I'm plugged into an automatic blood pressure machine....that goes off every 20 minutes, and records my results in a little battery powered gizmo that attaches to my belt, that the nurse can download when I go back into the surgery tomorrow morning.

Every 20 minutes it inflates and cuts off all blood supply to my arm, in a death like grip, for what feels like hours.....ouch!

No idea how I'm meant to sleep with this thing going off constantly, but I am assured that between 10pm and 6am it switches to hourly checks...so I'll be able to sleep in 60 minute bursts, whoop-de-do!

Thursday 22 January 2009

Let's Talk Symptoms

I have no clue as to what is going on right now!

I feel awful, I feel grumpy, I'm snappy, my blood pressure has gone haywire, my monthly cycle has gone stupid, and is now a 14 day cycle!! I have the hands of a lizard. My hair is disgusting, its gone brittle and is falling out again.

I find my brain has once again gone to total mush. I forget what I'm saying half the time, I struggle to find simple words in conversation, which is very frustrating. I have the same conversation over and over again with my (very patient) husband, because I've forgotten that I've already told him something, sometimes I'm telling him again less than 5 minutes later. And at other times I swear blind I've told him stuff, only for that particular conversation to have actually only taken place in my own head. I forget many basic things, eg locking the door when I go out. What I've even gone shopping for when I get there.

Yesterday, even with a shopping list in my hand, I found myself wandering totally aimlessly around the supermarket, in a total dreamland. When I got to the checkout it took several minutes before I registered the fact that the girl on the check-out was asking me a question?

For the first time in years my hands and feet are constantly cold....and I'm the girl with the reputation for never getting cold feet, for wearing my flip-flops all year round, even in the snow and frost.

My right eye gets sore occasionally, a dull pain in behind the eye, and I've noticed in the mirror that the pupil in my right eye *sits* slightly differently to the left. If I'm reading a book and I close one eye, my left eye will focus on the text, but my right eye can't.

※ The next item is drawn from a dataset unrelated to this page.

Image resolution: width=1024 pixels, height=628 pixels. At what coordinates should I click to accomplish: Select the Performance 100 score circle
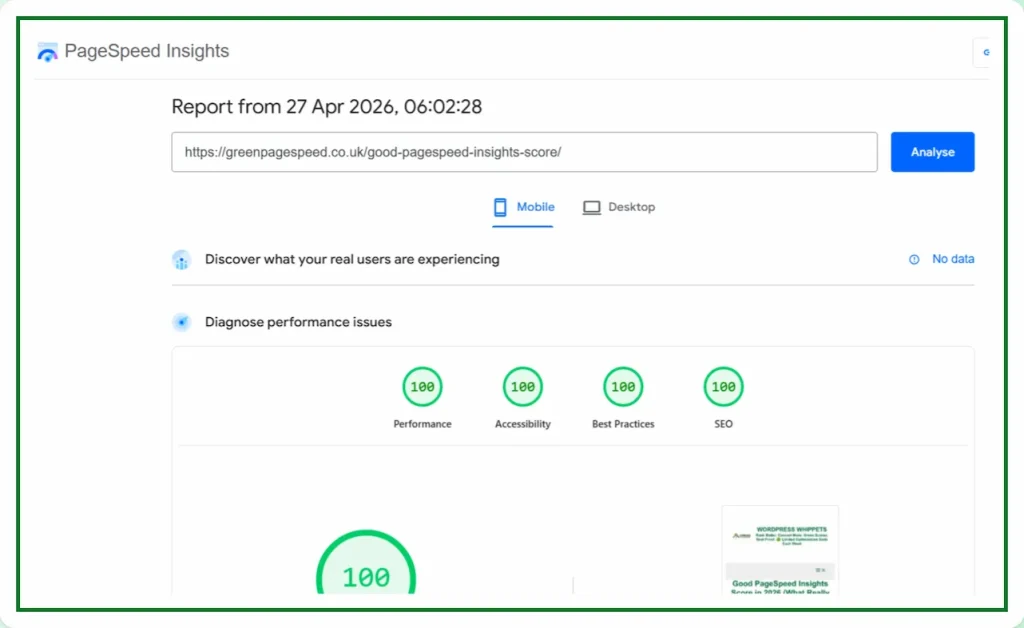tap(422, 386)
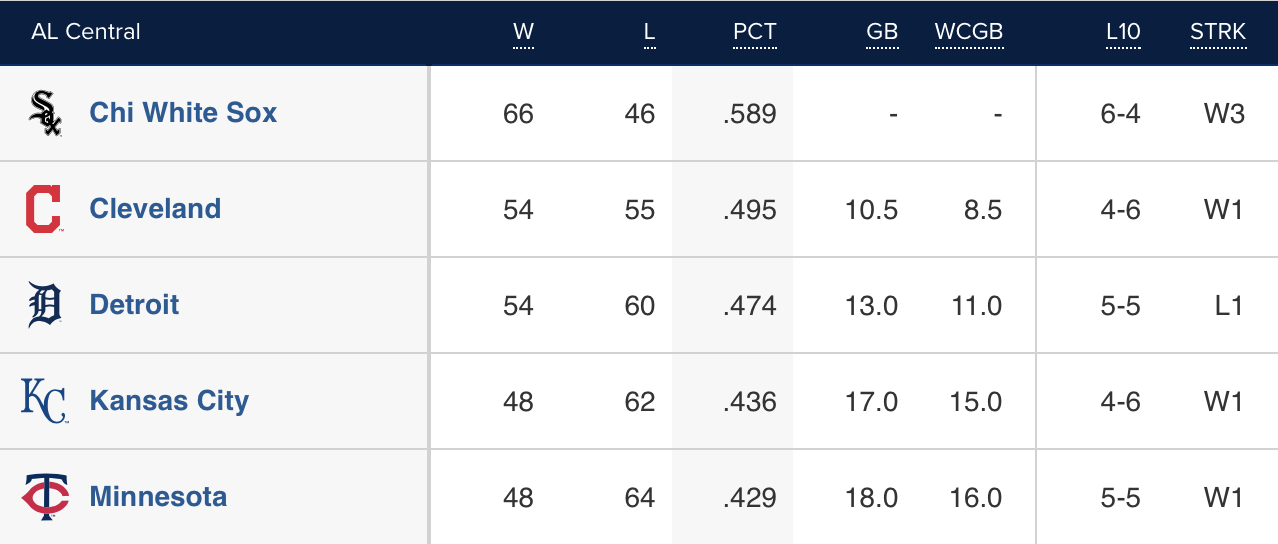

Once again I'm the pyjama-wearing slob, who just 'can't be bothered' with anything.

According to my latest bloods I'm now firmly in the hypO camp...and I'm hating it. I don't get to see my endo for another few weeks, and my doctor made me promise not to self-medicate and not to reduce my meds until I have discussed it with my endo. Which makes the morning ritual of pill taking very depressing, as I know with each pill I swallow I am making myself worse not better.

I don't know what advice I need from you all, or even what discussion I'm looking to provoke...but just being able to pour all this out to folks who might understand is very probably therapy enough. (My husband tries his best, and is an utter saint to put up with me, especially at this time, but he doesn't really understand what I'm going through)

Currently no-one seems too bothered by my goitre? There has been no further investigation since the ultrasound scan in 2004, by a different medical 'specialist'. My current endo has barely mentioned it, although its bigger now than it was 4 years ago. And the other side has started to grow a little too. Should I be pushing harder to get it investigated. Sometimes my throat hurts (aches) and often its hard to swallow, like pushing food past a brick in my throat...I'm concerned about this, heck I'm very worried about it, but seemingly neither my doctor or my endo are, so should I just relax and ignore it?

And one more thing...my hubby and I *would* like to start a family. I fully understand that while I'm on carbimazole that's a complete no-no...and I also understand that because of my thyroid problems it might not even be possible. I also need to lose a significant amount of weight. But as I'm 35 this year, we'd obviously like start trying sooner rather than later. So anyone been in that position. How long am I likely to stay on the carbimazole? What are the long term med options. Do I just give up on the dream of ever having children?

If you've made it this far, thanks for reading.